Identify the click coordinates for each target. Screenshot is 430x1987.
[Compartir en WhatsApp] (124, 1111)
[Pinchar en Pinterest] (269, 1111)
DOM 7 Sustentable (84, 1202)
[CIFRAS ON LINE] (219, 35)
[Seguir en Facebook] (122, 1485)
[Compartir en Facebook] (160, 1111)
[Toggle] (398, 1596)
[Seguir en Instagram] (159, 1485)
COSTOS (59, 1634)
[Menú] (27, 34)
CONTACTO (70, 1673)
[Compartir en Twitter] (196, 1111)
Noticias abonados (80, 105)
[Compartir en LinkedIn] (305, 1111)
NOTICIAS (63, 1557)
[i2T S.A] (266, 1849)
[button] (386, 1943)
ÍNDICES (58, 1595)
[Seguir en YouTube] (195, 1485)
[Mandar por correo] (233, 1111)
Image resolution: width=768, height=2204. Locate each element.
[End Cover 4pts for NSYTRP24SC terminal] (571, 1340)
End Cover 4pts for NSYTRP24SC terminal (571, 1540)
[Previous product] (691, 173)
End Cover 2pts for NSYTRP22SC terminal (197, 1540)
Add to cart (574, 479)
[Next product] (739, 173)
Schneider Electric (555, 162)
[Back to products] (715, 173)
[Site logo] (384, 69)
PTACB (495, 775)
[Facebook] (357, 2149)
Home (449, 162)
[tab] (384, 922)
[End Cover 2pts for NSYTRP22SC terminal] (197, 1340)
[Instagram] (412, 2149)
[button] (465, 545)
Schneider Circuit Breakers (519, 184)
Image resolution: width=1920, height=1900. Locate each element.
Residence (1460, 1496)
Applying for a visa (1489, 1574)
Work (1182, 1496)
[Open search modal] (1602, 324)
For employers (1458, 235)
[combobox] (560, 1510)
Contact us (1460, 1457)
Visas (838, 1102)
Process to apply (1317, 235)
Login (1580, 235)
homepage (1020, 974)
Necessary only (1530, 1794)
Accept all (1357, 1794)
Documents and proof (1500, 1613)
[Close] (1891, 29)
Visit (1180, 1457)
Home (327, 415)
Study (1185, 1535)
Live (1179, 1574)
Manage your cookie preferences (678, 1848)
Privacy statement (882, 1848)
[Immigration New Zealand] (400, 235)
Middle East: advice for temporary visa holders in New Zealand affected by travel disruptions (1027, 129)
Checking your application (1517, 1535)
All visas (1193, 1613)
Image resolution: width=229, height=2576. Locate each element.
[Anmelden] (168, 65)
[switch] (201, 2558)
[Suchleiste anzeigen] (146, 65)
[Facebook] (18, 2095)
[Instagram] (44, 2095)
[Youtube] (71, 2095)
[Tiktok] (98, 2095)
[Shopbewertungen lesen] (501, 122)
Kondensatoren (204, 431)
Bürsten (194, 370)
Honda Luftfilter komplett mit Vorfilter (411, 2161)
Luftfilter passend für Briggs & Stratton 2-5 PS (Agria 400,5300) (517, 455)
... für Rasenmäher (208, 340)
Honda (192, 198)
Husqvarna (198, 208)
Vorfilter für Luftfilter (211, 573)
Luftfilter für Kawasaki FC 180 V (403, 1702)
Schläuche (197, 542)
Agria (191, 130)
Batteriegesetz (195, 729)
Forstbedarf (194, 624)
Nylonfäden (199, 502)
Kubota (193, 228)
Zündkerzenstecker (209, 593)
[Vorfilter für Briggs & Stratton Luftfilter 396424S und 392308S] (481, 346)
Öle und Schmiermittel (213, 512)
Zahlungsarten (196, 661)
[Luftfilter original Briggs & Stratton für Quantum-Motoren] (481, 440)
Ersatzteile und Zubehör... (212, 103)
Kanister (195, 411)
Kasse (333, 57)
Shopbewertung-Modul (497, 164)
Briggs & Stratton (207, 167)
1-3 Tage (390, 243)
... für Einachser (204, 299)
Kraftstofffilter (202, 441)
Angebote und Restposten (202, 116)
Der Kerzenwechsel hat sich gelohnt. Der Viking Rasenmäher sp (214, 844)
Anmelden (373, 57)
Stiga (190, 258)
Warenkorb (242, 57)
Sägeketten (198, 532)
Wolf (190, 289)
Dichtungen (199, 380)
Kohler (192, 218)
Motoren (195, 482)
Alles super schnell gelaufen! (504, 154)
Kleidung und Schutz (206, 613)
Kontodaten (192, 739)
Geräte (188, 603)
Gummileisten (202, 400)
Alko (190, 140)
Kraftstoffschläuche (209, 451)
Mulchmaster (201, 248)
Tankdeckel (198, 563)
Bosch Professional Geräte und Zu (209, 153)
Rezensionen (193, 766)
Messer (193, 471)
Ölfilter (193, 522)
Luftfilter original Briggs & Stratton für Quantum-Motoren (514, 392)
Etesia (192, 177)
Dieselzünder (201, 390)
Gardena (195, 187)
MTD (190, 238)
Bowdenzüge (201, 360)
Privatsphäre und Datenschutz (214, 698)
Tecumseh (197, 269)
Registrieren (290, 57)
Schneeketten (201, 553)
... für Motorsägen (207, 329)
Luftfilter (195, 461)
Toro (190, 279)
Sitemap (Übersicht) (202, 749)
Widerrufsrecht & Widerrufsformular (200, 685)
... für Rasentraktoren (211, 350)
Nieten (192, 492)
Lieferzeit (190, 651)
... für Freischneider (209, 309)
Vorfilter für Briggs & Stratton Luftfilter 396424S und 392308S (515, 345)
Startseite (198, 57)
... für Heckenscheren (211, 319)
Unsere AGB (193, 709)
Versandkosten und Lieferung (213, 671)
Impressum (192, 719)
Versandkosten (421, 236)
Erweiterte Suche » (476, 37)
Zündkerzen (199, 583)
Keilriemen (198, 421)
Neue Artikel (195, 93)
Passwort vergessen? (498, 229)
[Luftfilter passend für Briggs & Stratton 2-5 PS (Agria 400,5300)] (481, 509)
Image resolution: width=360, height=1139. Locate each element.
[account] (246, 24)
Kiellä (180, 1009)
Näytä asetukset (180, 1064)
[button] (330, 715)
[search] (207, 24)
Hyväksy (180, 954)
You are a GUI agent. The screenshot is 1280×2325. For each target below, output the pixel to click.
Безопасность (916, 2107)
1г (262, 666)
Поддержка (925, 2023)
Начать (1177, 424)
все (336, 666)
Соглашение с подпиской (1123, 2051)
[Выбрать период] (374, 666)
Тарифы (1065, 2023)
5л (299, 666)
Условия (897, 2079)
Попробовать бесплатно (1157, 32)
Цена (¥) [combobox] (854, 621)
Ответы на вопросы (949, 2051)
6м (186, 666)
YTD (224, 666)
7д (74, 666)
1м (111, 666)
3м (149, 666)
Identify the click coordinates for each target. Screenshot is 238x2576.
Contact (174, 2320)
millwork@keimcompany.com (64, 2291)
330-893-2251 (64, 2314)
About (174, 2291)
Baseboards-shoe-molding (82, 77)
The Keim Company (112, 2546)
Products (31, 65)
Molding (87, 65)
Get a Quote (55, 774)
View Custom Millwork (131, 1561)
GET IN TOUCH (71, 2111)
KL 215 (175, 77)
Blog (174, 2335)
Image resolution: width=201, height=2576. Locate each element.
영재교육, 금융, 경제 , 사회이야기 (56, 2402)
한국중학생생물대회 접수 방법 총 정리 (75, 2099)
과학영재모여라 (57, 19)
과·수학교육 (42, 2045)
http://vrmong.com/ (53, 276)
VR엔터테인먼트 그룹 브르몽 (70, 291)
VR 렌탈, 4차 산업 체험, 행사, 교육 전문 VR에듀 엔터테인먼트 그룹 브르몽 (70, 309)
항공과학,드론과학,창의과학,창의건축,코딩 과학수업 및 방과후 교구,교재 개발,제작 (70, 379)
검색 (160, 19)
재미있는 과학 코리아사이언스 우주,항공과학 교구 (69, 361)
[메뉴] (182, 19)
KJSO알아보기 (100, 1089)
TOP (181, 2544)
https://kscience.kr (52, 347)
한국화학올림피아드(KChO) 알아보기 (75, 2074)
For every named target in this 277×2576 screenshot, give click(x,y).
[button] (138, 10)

=== Your instructions ===
Each line from the start of the listing through the line with "[Previous product] (691, 173)" is to be restated verbatim, both ends included.

=== Solution to this task ===
Identify the click coordinates for each target. Screenshot is 430x1987.
[Compartir en WhatsApp] (124, 1111)
[Pinchar en Pinterest] (269, 1111)
DOM 7 Sustentable (84, 1202)
[CIFRAS ON LINE] (219, 35)
[Seguir en Facebook] (122, 1485)
[Compartir en Facebook] (160, 1111)
[Toggle] (398, 1596)
[Seguir en Instagram] (159, 1485)
COSTOS (59, 1634)
[Menú] (27, 34)
CONTACTO (70, 1673)
[Compartir en Twitter] (196, 1111)
Noticias abonados (80, 105)
[Compartir en LinkedIn] (305, 1111)
NOTICIAS (63, 1557)
[i2T S.A] (266, 1849)
[button] (386, 1943)
ÍNDICES (58, 1595)
[Seguir en YouTube] (195, 1485)
[Mandar por correo] (233, 1111)
Image resolution: width=768, height=2204. Locate each element.
[End Cover 4pts for NSYTRP24SC terminal] (571, 1340)
End Cover 4pts for NSYTRP24SC terminal (571, 1540)
[Previous product] (691, 173)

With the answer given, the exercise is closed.